## Task statement
Every line from the one containing "This screenshot has" through the last line below should be reproduced exactly; please include nothing else.

Data entries

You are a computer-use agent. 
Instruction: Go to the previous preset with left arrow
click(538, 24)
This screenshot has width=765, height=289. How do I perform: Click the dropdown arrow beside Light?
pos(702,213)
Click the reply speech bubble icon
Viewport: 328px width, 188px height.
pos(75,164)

## Written solution
This screenshot has width=765, height=289. How do I perform: Click the dropdown arrow beside Light?
pos(702,213)
Click the reply speech bubble icon
Viewport: 328px width, 188px height.
pos(75,164)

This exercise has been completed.